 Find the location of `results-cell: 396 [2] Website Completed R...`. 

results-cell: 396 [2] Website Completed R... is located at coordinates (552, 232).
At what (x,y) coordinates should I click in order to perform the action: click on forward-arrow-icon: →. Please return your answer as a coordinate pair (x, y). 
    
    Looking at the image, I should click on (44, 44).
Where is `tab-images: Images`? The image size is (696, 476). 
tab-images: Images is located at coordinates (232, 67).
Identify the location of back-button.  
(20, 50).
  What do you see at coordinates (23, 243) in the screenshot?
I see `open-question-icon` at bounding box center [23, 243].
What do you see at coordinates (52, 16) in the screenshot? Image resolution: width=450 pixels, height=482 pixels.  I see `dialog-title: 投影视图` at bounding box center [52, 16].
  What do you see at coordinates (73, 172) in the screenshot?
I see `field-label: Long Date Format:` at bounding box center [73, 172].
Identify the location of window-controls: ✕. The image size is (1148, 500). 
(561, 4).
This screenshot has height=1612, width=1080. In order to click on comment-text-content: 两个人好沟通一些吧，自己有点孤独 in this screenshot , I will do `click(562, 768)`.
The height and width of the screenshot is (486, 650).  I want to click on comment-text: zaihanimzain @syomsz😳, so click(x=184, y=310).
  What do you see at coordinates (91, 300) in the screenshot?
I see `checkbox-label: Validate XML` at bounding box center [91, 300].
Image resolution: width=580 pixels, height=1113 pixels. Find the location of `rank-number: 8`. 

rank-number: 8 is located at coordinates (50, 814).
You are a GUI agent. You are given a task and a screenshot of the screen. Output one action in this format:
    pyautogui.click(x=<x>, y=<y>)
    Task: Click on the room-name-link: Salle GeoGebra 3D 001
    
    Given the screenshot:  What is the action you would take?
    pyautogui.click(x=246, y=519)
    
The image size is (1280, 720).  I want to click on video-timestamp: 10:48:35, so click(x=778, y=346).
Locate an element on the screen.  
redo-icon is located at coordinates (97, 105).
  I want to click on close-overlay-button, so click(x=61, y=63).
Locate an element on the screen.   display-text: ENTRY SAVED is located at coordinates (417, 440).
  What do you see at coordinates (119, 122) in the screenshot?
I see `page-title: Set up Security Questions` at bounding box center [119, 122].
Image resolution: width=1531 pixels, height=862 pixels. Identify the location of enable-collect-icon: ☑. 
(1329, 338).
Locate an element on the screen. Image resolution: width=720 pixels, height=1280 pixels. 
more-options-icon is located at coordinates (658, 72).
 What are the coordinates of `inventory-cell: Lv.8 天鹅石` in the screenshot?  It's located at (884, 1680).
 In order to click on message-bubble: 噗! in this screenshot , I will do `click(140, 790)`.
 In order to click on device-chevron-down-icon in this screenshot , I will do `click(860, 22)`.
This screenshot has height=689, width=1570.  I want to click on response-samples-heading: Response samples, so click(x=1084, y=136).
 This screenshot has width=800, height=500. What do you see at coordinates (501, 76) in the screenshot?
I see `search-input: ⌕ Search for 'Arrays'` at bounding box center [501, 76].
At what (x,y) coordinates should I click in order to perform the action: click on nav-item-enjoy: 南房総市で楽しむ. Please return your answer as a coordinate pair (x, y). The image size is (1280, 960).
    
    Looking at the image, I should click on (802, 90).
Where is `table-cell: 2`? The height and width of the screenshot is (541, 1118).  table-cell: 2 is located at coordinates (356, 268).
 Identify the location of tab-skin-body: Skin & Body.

◆ ◆ ◆ ◆

(EXERCISE DETAILS): Please reproduce the lines of the material above word for word, starting at the line that contains "Identify the location of back-button." and ending at the line that contains "more-options-icon is located", with both of those lines included.

(OUTPUT FOR THIS EXERCISE):
Identify the location of back-button.  
(20, 50).
  What do you see at coordinates (23, 243) in the screenshot?
I see `open-question-icon` at bounding box center [23, 243].
What do you see at coordinates (52, 16) in the screenshot? Image resolution: width=450 pixels, height=482 pixels.  I see `dialog-title: 投影视图` at bounding box center [52, 16].
  What do you see at coordinates (73, 172) in the screenshot?
I see `field-label: Long Date Format:` at bounding box center [73, 172].
Identify the location of window-controls: ✕. The image size is (1148, 500). 
(561, 4).
This screenshot has height=1612, width=1080. In order to click on comment-text-content: 两个人好沟通一些吧，自己有点孤独 in this screenshot , I will do `click(562, 768)`.
The height and width of the screenshot is (486, 650).  I want to click on comment-text: zaihanimzain @syomsz😳, so click(x=184, y=310).
  What do you see at coordinates (91, 300) in the screenshot?
I see `checkbox-label: Validate XML` at bounding box center [91, 300].
Image resolution: width=580 pixels, height=1113 pixels. Find the location of `rank-number: 8`. 

rank-number: 8 is located at coordinates (50, 814).
You are a GUI agent. You are given a task and a screenshot of the screen. Output one action in this format:
    pyautogui.click(x=<x>, y=<y>)
    Task: Click on the room-name-link: Salle GeoGebra 3D 001
    
    Given the screenshot:  What is the action you would take?
    pyautogui.click(x=246, y=519)
    
The image size is (1280, 720).  I want to click on video-timestamp: 10:48:35, so click(x=778, y=346).
Locate an element on the screen.  
redo-icon is located at coordinates (97, 105).
  I want to click on close-overlay-button, so click(x=61, y=63).
Locate an element on the screen.   display-text: ENTRY SAVED is located at coordinates (417, 440).
  What do you see at coordinates (119, 122) in the screenshot?
I see `page-title: Set up Security Questions` at bounding box center [119, 122].
Image resolution: width=1531 pixels, height=862 pixels. Identify the location of enable-collect-icon: ☑. 
(1329, 338).
Locate an element on the screen. Image resolution: width=720 pixels, height=1280 pixels. 
more-options-icon is located at coordinates (658, 72).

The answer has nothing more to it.